W.D.Tenn.: Cell phone couldn’t be searched on a Terry stop

Defendant was stopped on reasonable suspicion he was running counter-surveillance for a drug deal. He was detained apparently solely so the contact list on his phone could be searched. A search of a cell phone cannot be based on reasonable suspicion. It would have been valid as a search incident if he’d been arrested on probable cuase. United States v. Stephens, 2013 U.S. Dist. LEXIS 138513 (W.D. Tenn. September 9, 2013):

All of these facts — combined with the detectives’ information about the circumstances surrounding the drug deal and their experience in recognizing counter-surveillance at drug deals of this scale — differentiate this case from the circumstances in Zavala and could possibly have given the officers objective and reasonable grounds for belief that Stephens was guilty of conspiring to traffic drugs based on particularized facts known to them, thus giving them probable cause to arrest him at the scene. See Ybarra, 444 U.S. at 91. However, Detective Richardson explicitly testified that Stephens was not under arrest but was merely detained at the time Detective Richardson retrieved Stephens’s cell phone and looked at the contact list. Further, Detective Richardson testified that after he scrolled through Stephens’s cell phone to see if there was any contact between Stephens and the parties detained, “we concluded he was part of the transaction/conspiracy to purchase the cocaine.” None of the government’s witnesses testified as to when Stephens was actually placed under arrest.
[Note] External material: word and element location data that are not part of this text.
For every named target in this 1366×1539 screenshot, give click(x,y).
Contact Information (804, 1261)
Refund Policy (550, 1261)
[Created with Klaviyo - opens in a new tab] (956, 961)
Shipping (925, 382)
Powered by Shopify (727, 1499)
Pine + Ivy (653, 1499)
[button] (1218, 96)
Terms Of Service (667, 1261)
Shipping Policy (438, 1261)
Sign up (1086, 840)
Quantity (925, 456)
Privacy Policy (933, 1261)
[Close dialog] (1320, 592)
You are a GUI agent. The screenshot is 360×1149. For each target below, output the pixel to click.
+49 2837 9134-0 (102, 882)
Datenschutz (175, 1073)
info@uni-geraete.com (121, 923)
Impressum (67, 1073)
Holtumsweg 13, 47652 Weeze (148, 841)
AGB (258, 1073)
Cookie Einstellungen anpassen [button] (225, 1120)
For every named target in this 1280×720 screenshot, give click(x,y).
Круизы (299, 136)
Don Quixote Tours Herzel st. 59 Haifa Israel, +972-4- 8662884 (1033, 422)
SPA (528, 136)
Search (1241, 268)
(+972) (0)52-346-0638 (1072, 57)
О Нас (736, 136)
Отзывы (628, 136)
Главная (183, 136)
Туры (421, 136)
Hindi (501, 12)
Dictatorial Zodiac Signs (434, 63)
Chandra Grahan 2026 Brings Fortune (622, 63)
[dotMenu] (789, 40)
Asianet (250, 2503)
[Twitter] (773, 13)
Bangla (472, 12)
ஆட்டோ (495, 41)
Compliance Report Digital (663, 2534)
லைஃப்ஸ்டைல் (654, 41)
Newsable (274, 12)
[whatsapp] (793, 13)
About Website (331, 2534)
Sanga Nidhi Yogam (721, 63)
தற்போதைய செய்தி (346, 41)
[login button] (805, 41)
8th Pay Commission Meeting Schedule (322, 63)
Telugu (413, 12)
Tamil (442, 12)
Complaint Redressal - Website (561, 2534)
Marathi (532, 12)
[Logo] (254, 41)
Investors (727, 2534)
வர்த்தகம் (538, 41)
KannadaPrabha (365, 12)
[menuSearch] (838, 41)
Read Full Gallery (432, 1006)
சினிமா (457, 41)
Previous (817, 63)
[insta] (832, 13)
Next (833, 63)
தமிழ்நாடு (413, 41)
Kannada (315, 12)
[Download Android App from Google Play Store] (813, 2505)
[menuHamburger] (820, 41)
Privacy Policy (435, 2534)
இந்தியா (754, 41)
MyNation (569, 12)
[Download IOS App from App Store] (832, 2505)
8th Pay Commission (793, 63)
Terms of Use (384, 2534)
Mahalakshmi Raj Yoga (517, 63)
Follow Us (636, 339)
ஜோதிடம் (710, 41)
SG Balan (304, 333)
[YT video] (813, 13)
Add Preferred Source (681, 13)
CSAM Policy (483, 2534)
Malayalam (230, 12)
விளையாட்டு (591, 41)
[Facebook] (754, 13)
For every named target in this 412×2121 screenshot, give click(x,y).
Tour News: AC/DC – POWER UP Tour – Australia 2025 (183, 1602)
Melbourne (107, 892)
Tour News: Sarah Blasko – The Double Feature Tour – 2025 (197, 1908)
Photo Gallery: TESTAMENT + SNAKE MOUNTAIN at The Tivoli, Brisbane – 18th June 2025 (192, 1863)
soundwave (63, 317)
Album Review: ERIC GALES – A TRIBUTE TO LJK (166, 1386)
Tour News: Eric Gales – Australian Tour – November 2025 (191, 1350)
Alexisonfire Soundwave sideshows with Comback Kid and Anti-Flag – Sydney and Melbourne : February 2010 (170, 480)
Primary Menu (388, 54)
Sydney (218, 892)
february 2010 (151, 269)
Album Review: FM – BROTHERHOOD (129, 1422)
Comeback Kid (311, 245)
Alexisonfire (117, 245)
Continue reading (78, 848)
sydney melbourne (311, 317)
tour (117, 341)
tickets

Thus, the court concludes that, as in Zavala, Stephens was not under arrest at the time of the search of his cell phone, and thus the search of his cell phone is not justifiable as a search incident to arrest and was therefore unconstitutional.

If probable cause to arrest Stephens had existed when he was initially stopped, the search would have been a valid search incident to an arrest based on the timing and scope of the search. See Flores-Lopez, 670 F.3d at 804; Murphy, 552 F.3d at 411-12; Briggs, 309 F. App’x at 225; Finley, 477 F.3d at 258-60 & n.7; Slaton, 2012 WL 2374241, at *8-9. As to the scope of the search of Stephens’s phone, the search remained limited to the contact list. In comparable cases in which law enforcement limited the search of a phone to a contact list, call log, or phone number associated with the phone, courts have considered the privacy interest invaded by this type of intrusion to be slight. See Flores-Lopez, 670 F.3d at 805-06, 809-10; Martin, 2012 WL 6764800, at *7; Slaton, 2012 WL 2374241, at *9. Indeed, several courts have upheld the more intrusive search incident to an arrest of the arrestee’s text messages. See Murphy, 552 F.3d at 410; Finley, 477 F.3d at 259-60; Slaton, 2012 WL 2374241, at *8-9. The court likewise finds the scope of Detective Richardson’s search into the contact list of Stephens’s phone would have been reasonable.